Non riesco ad
avere gli alimenti. Che fare?
La sentenza di separazione (es. nel caso di separazione
giudiziale), o, il decreto di omologa (es. nel caso di separazione
consensuale), quali provvedimenti del Tribunale adito, costituiscono
titolo esecutivo sulla base del quale è possibile procedere al
recupero forzoso del credito vantato, attivando la procedura
esecutiva nei confronti del coniuge obbligato, attraverso il
pignoramento ad es. dello stipendio,
della pensione, e via dicendo.
In quest’ultimo caso il coniuge avente diritto agli
alimenti
può convocare in sede esecutiva il datore di lavoro o l’ente
previdenziale affinché il giudice ordina a questi soggetti di
versare in via diretta una quota dello stipendio o della pensione
direttamente al coniuge separato o divorziato.
In questa maniera il datore di lavoro o l’ente previdenziale
dovranno togliere ogni mese dallo stipendio o dalla pensione la
quota spettante al coniuge separato e versargliela secondo le
modalità che questi riterrà opportune, mentre il coniuge obbligato
non potrà fare nulla per bloccare i pagamenti mensili stabiliti a
titolo di mantenimento.
Quando perdo gli alimenti?
Secondo l’art. 710 c.p.c. i coniugi separati possono chiedere in
qualunque momento la modifica dei provvedimenti precedentemente
emessi in sede di separazione, ricorrendo al Tribunale attraverso
appunto la richiesta di revoca o di modifica delle
disposizioni iniziali,quindi anche con riguardo all'assegno di
mantenimento.
Nella vita pratica, questo avviene ad es. nel caso in cui il
coniuge più debole abbia cominciato a svolgere una propria attività
lavorativa e percepisca quindi un proprio stipendio, con la
conseguenza che il coniuge obbligato può rivolgersi al giudice
affinché lo stesso riduca proporzionalmente l’importo dell’assegno
di mantenimento, oppure addirittura lo libera dal corrispondere gli
alimenti al coniuge nel frattempo divenuto autosufficiente.

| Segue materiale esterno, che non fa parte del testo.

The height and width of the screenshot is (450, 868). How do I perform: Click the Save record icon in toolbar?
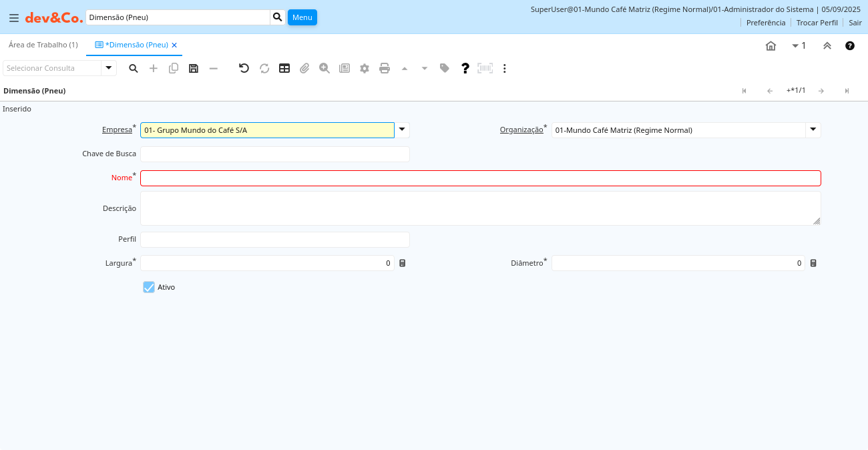[194, 68]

In caso di divorzio, oltre alla possibilità di ricorrere al
giudice in qualunque tempo ex art. 710 cpc qualora ricorrano
circostanze tali da chiedere la modifica delle condizioni di
divorzio, solo le nuove nozze, dell'ex coniuge beneficiario
dell'assegno di divorzio di cui all'art. 5 l. 1 dicembre 1970 n.
898, fanno cessare automaticamente l'obbligo a carico dell'altro.
Non è così se il coniuge beneficiario l'assegno ha invece instaurato
una convivenza di fatto, c.d. "more uxorio".
In sostanza, il coniuge che riceve l'assegno di divorzio si sposa
nuovamente ne perde il diritto , mentre se lo stesso inizia una
convivenza di fatto, questa, con l'attuale normativa, non determina
automaticamente la perdita del diritto all'assegno.